C’est lui qui a besoin de la vigilance, voire de la sévérité de ses parents, de soutien psychologique, de leçons particulières.
C’est lui qu’il faut bien observer, soumettre à des tests afin de remédier le plus tôt possible à ses manques d’apprentissage.
C’est lui qu’il faut encadrer mieux en réduisant le nombre d’élèves par classe, en embauchant du personnel spécialisé coûteux.
C’est lui, c’est lui, c’est l’élève…
Eh bien, non.
Quoique...
C’est parfois lui quand même.
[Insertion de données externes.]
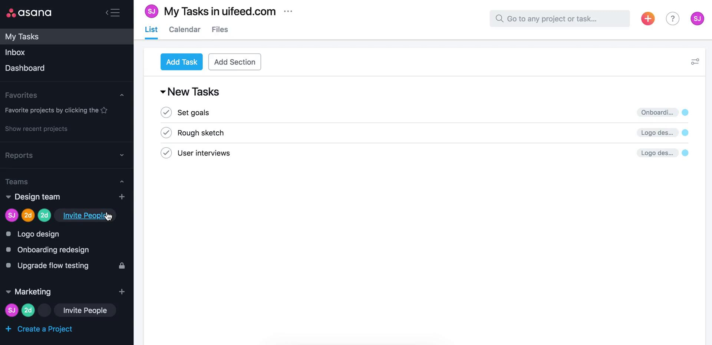Click the blue dot beside Set goals

coord(685,112)
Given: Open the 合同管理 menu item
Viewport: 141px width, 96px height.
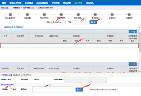Looking at the screenshot, I should (x=55, y=3).
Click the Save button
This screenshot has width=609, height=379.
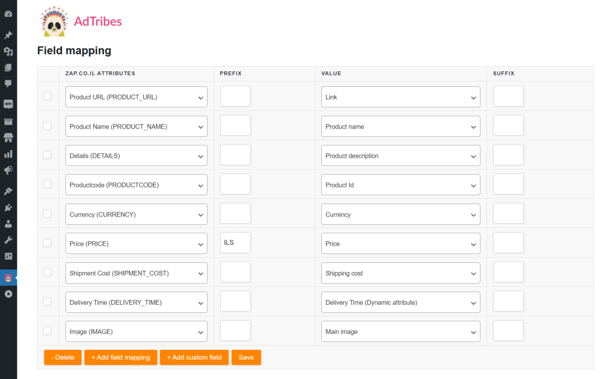(x=246, y=358)
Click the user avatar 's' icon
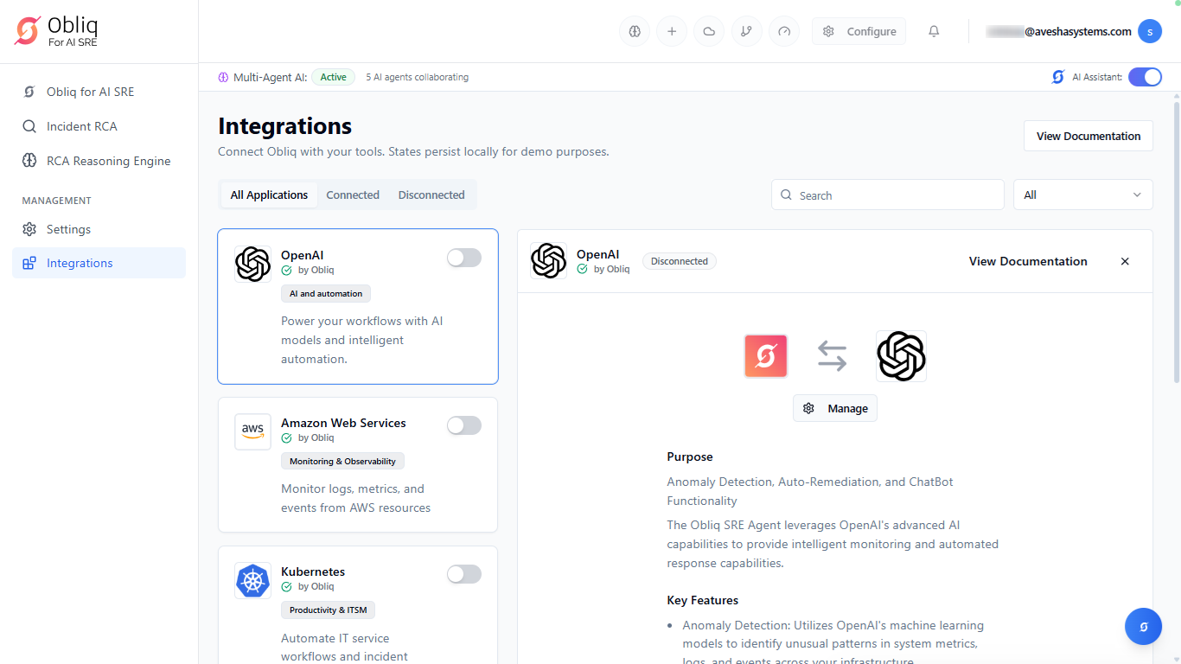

Dans 5% des cas, l’apprenant, ce n’est pas de sa faute, présente des troubles de l’apprentissage inhérent à sa constitution psychique ou sensorielle : arriération mentale, formes d’autisme, dyslexie grave, surdité, troubles variés.
Mais c’est lui, le plus souvent, qui est capable de s’enthousiasmer pour le cours du professeur passionnant et passionné, cet éducateur qui prépare la société du Futur, qui met en œuvre un projet philosophique propice à un changement urgent de société,
- en développant la solidarité dans les apprentissages,
La moitié de la classe doit faire apprendre à l’autre moitié le document reçu (sciences, histoire, philosophie), par une double interview.
-* en développant la créativité dans les apprentissages,
Trouver, en groupes de trois toutes les manières de couvrir entièrement un rectangle de 42 carrés à l’aide de deux rectangles .Découvrir ainsi la distributivité, l’associativité en affichant tous les calculs effectués et en les analysant en assemblée.
Ainsi, un rectangle fait de 6 bandes de 7 carrés est recouvert par deux rectangles de 3x7. Donc 6x7, c’est facile, c’est 21+21…
- en organisant la responsabilité,
Au lieu des devoirs identiques pour tous les élèves, ceux qui le désirent préparent, chez eux, quelque chose à faire apprendre aux autres : une expérience de physique, une sonate de Mozart, l’interview d’un écrivain…
-* en donnant du sens aux recherches,
Monter une saynète en anglais, écrire une préface pour « Tintin au Congo », réaliser une exposition, éditer un journal, ouvrir un site web, correspondre avec d’autres cultures.
-* en éradiquant les facteurs de compétition, donc de violence,
Remplacer par le dialogue et le portfolio les facteurs de rivalité tels que les examens notés, les punitions et les récompenses, les dénonciations aux parents, les humiliations, les exclusions. Faire place à la force de la non violence.
-* en teintant largement la formation de culture,
Ouvrir à l’exploration du monde par l’habitude à construire, en équipes, des exposés sur l’art, les sciences, l’écologie, le tout à partir d’une bibliothèque centre de documentation riche, renforcée par l’Internet, gérée par les élèves.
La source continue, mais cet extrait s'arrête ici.